Domenico Zipoli (1688-1726) was a composer from the Baroque period. He worked and died in Córdoba, in the Viceroyalty of Peru, Spanish Empire, (presently in Argentina). He became a Jesuit in order to work in the Reductions of Paraguay where he taught music among the Guaraní people. He is remembered as the most accomplished musician among Jesuit missionaries.

Early training and career
Zipoli was born in Prato, Italy, where he received elementary musical training. However, there are no records of him having entered the cathedral choir. In 1707, and with the patronage of Cosimo III, Grand Duke of Tuscany, he was a pupil of the organist Giovani Maria Casini in Florence. In 1708 he briefly studied under Alessandro Scarlatti in Naples, then Bologna and finally in Rome under Bernardo Pasquini.
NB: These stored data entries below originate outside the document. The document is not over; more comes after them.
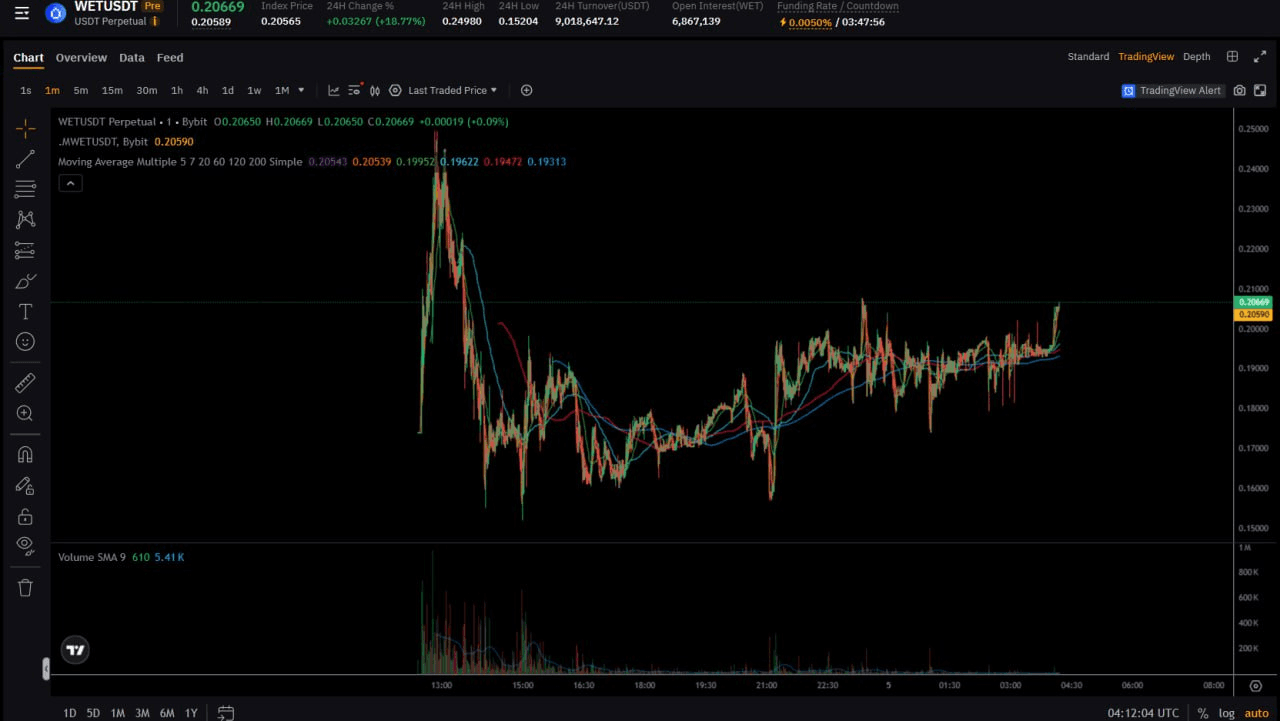1280x721 pixels.
Task: Toggle auto scale for the chart
Action: pyautogui.click(x=1256, y=713)
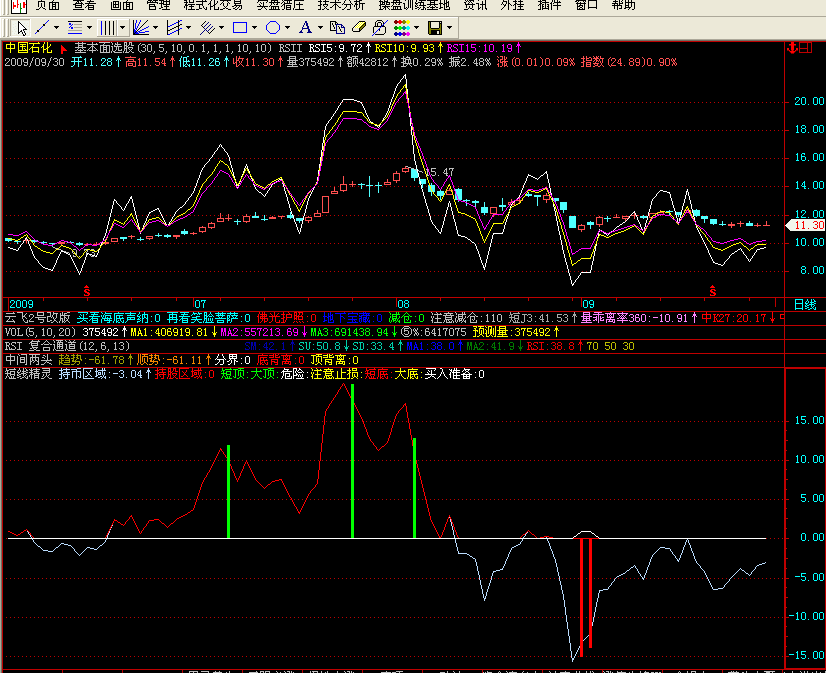Choose the ellipse drawing tool
826x673 pixels.
272,28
Two of his oratorios date to this early period: San Antonio di Padova (1712) and Santa Caterina, Virgine e martire (1714). Around 1715 he was made the organist of the Church of the Gesù (the mother church for the Society of Jesus), in Rome, a prestigious post. At the very beginning of the following year, he finished his best-known work, a collection of keyboard pieces titled Sonate d'intavolatura per organo e cimbalo.

Jesuit musician-missionary
For reasons that are not clear, Zipoli traveled to Sevilla, Spain, in 1716, where, on 1 July, he joined the Society of Jesus with the desire to be sent to the Reductions of Paraguay in Spanish Colonial America. Still a novice, he left Spain with a group of 53 missionaries who reached Buenos Aires on 13 July 1717.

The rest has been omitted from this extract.